Keith A. Lantz
Department of Computer Science
Stanford University
Stanford, CA 94305
Many contemporary user interface management systems suffer from the lack of adequate operating system support for multi-process structuring. They either adopt a single-process server approach, resulting in monolithic code, or are implemented as run-time libraries, resulting in a high degree of redundancy and complex synchronization problems. This paper, on the other hand, describes a methodology that takes advantage of lightweight processes and fast interprocess communication to structure user interface software as multiple cooperating processes. It demonstrates that such an approach can lead to exceptional flexibility — with respect to the addition of new functionality, in particular — without sacrificing performance.
2. Target environment
Imagine an environment consisting of Sun- and VaxStation-class workstations with a mix of monochrome, gray-scale, and color displays, some with special peripherals (such as speech-processing units, digital scanners, or digital pen-and-tablet sets), all employing shared file servers, backend computation engines, and other specialized facilities. All workstations are interconnected by a high-speed institutional (inter)network. Institutional networks are in turn interconnected by long-haul networks using T1 (or equivalent) interconnections.
From the point of view of a user sitting in front of one of these workstations, the following functionality is available:
· The user may engage in multiple activities simultaneously, each of which may run local to the workstation, on a remote host, or distributed across several hosts.
· The user may interact with each application independent of the others, possibly using multiple communications media simultaneously.
· The user may ``transfer'' one application's output to another application's input, independent of data types involved. For example, data is automatically converted from text to voice to graphics, whenever possible.
· The user may engage in a real-time conference with any number of other users, and may invoke any available applications from within the framework of the conference. The output from the application is presented at every workstation, and each participant can provide input.
· Typically, the user interacts with applications via techniques of her own choosing. She may request multiple independent
presentations of the same underlying data, each associated with different interaction techniques.
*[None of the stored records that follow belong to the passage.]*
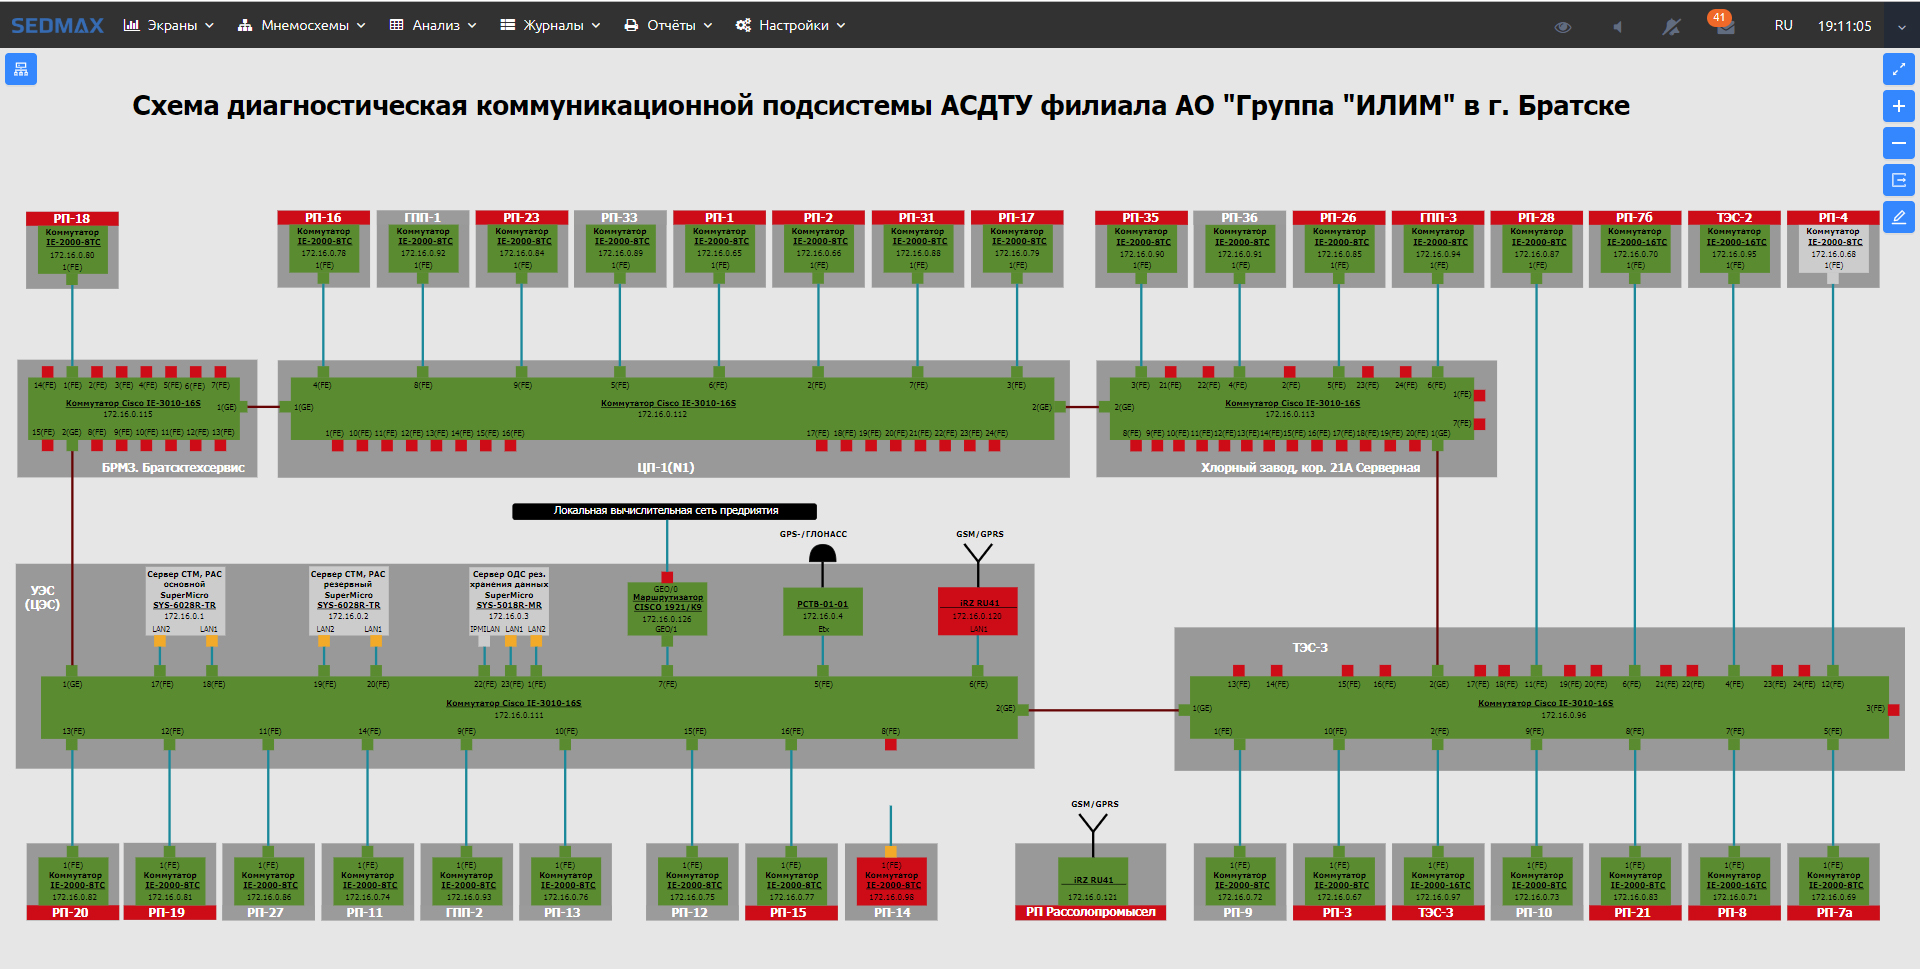Open the Настройки menu
Viewport: 1920px width, 969px height.
click(791, 25)

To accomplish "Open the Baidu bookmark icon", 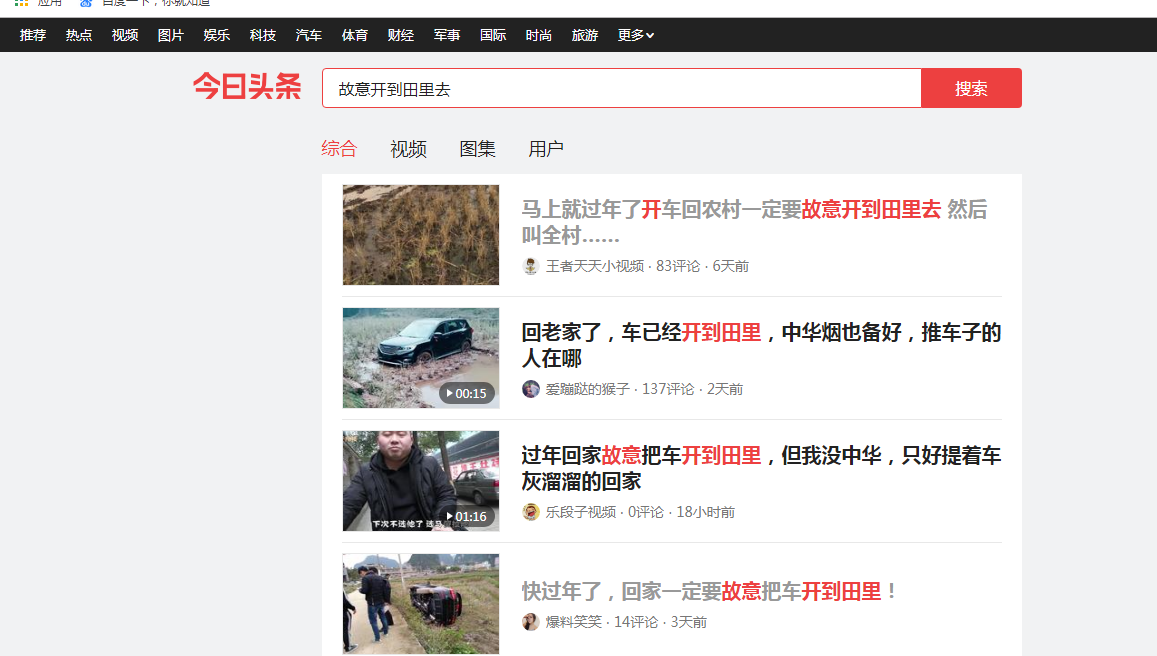I will click(x=86, y=3).
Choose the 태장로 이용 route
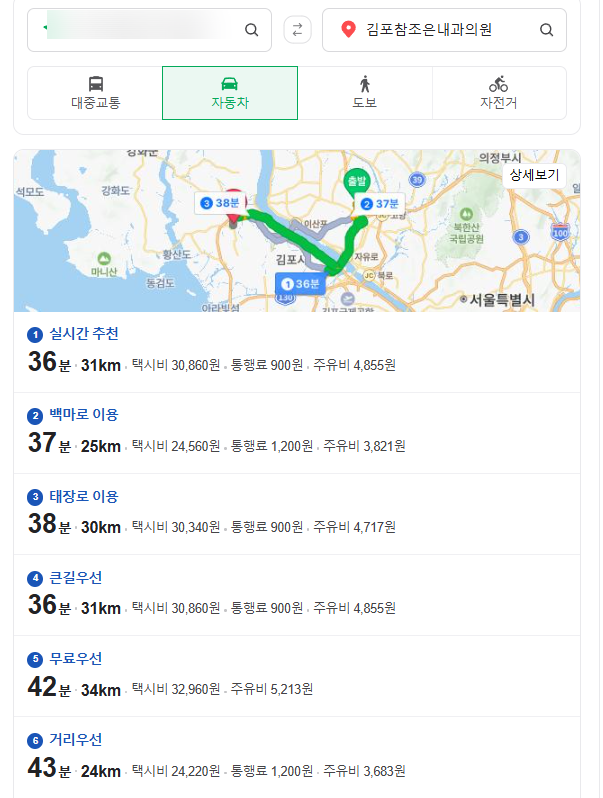This screenshot has height=798, width=603. (x=297, y=514)
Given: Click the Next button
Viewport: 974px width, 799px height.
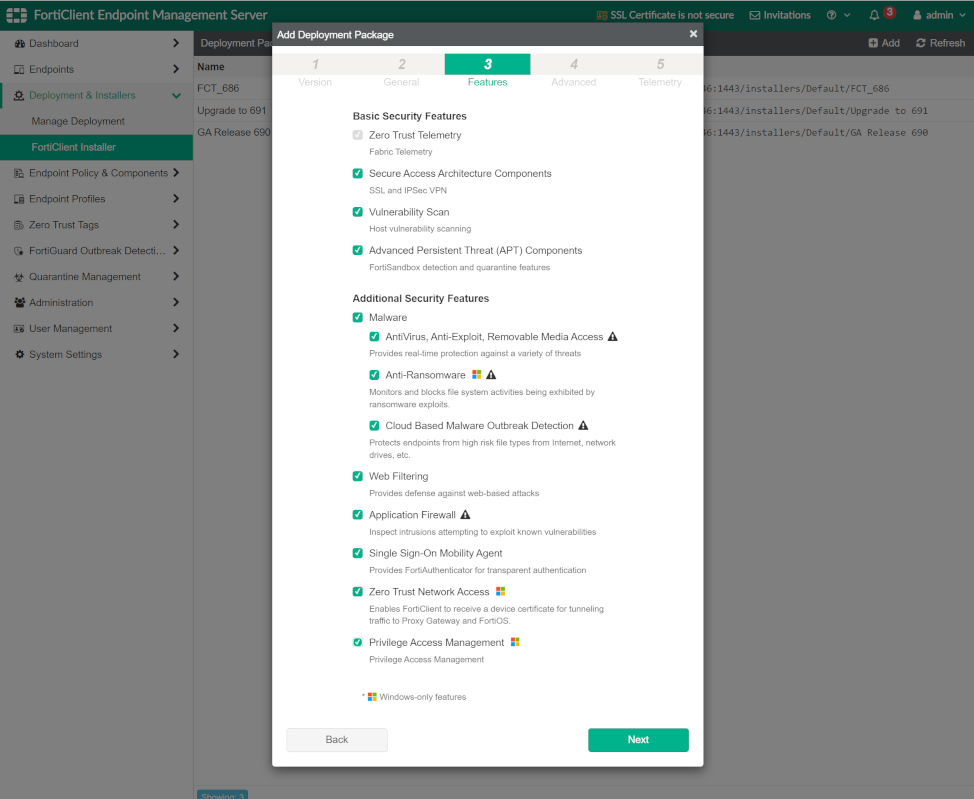Looking at the screenshot, I should click(x=638, y=739).
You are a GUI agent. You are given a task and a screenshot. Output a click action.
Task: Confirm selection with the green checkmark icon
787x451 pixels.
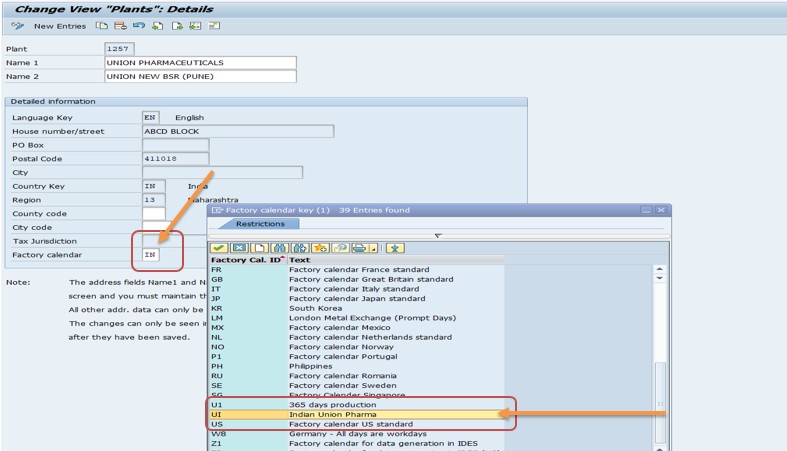point(219,247)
1 Similarly, in the context of a real-time conference, each user may request different views of the shared data. The mapping between application abstractions and interaction techniques is performed by the system.
2
1 The term ``presentation'' is meant to allow for media other than display devices.
2 Some applications rely on being able to use a particular interaction technique or communications medium (or, worse, a particular device), which may be different from the techniques and media the user prefers to use. For example, it does not make much sense to render an image as a menu or to generate a voice description (of the bits).
· The system maintains sufficient context information to provide effective help and error recovery. This might include intelligent modeling of the user, such that the system is capable of taking action on behalf of the user.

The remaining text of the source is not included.